From a meta point of view, I often ask people to picture Jesus standing on top of a mountain pointing off into the distance at a taller mountain. Conservatives tend to look at where Jesus is standing, progressives tend to look at where Jesus is pointing.
Jesus represented many things, but one thing he represents to me is a trajectory. When understood in the context of the Israelites as represented in the Old Testament, and other cultures of his time, there were certain things he emphasized and certain things that he moved in a given direction. People aren't always, as a group, ready for everything right away. Jesus made certain reforms, in a line of reforms made in the Old Testament and by some Jewish rabbis like Hillel who didn't made it into the Old Testament but would have been almost certainly read by Jesus, and he took their teachings and expanded on them and progressed towards great understandings. Some recent scholarship indicates that there actually may have been a city populated mostly by non-Jewish Romans as little as two miles from where Jesus lived, so his father almost certainly would have been doing some carpentry work for them, and that culture would have influenced him also- so, not just the Hebrew culture, but the Roman culture, and, actually, probably the Greek culture, because not only did the Greek Empire precede the Roman Empire in a lot of the same areas and influence it that way, the "Romans" in Israel were probably most people who spoke Greek from day to day (Common in the eastern Roman Empire, which would eventually become the Byzantine Empire centuries later) the same way Jewish folks spoke Aramaic instead of Hebrew.
Anyway, I look at Jesus as a critical step in our religious development, but the lesson I take from a lot of what he did is that God continues to speak in every era, and that our religious and ethical sense should be evolving and moving forward rather than stagnating. That was the basis of a lot of the clashes he had with the Jewish leaders of his day, at least as chronicled in the bible. So, rather than simply say that the Pharisees were represented as teaching X and Jesus taught Y and so we're at Y and that's the end of it, I look at Y as where Jesus could reasonably move people to at his time and gain enough acceptance to form the basis of what would be a worldwide religion. In the time between Abraham and Moses, and the time between Moses and Jesus, the People of God advanced a certain amount. We've had another 2,000 years to advance, with the guidance of the Holy Spirit and the example of Jesus, which is just as important as what he was actually saying. He had a way of viewing things that you can logically unpack and apply to continued ethical progress going forward.
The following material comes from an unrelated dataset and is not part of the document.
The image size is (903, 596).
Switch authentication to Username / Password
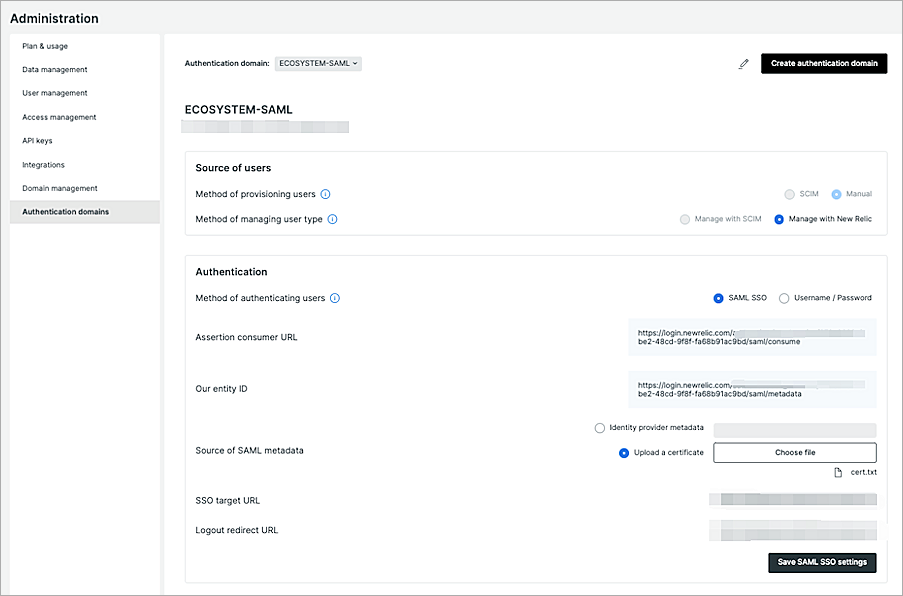tap(784, 297)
The idea of doctrinal evolution and development is extremely important to my theological worldview. Saint John Cardinal Newman (The British one, not the American- Yes, there are two Saints with that exact name who were both Cardinals), and especially the Second Vatican Council, represent a lot of movement in that direction. That is a big part of why some traditionalists tend to reject the council, even though rejecting the teachings of a council and a Pope is probably the least traditional thing you can do, in a generic sense. Traditionalists are trying to role back the teaching on doctrinal development, and progressive tend to be trying to, well,
develop it forward to encompass an even wider sense of development.
The other thing I'd say that's a part of the worldview of most progressives and liberals who are Catholics is that the idea that all of scripture and tradition must be seen first and foremost through a hermetic of love, inclusion, and social justice (or bringing freedom to the oppressed). The thing to look at is often "What does this teach us about love and inclusion?" and not "What rules is this setting up?".
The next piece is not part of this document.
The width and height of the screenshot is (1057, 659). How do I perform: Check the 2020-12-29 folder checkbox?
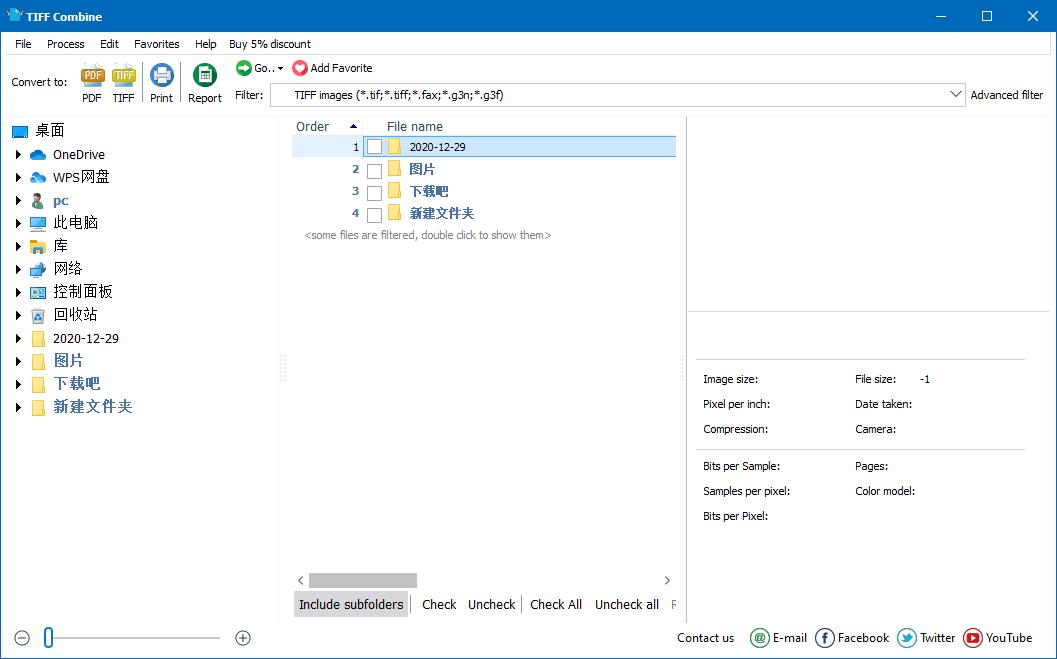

However, the Catholic part of Liberal Catholic is important in that we do consider the history of the People of God as context and aren't starting from scratch. We're part of a long line of spiritual ancestors. We're not done building and renovating, though. The Kingdom of Heaven is not yet fully visible and present as the world, it's still breaking through the cracks. Jesus may have have been the pivotal moment where the momentum swung our way and victory became certain, but we have to continue on the path he opened, with God's help, to bring the war to a close.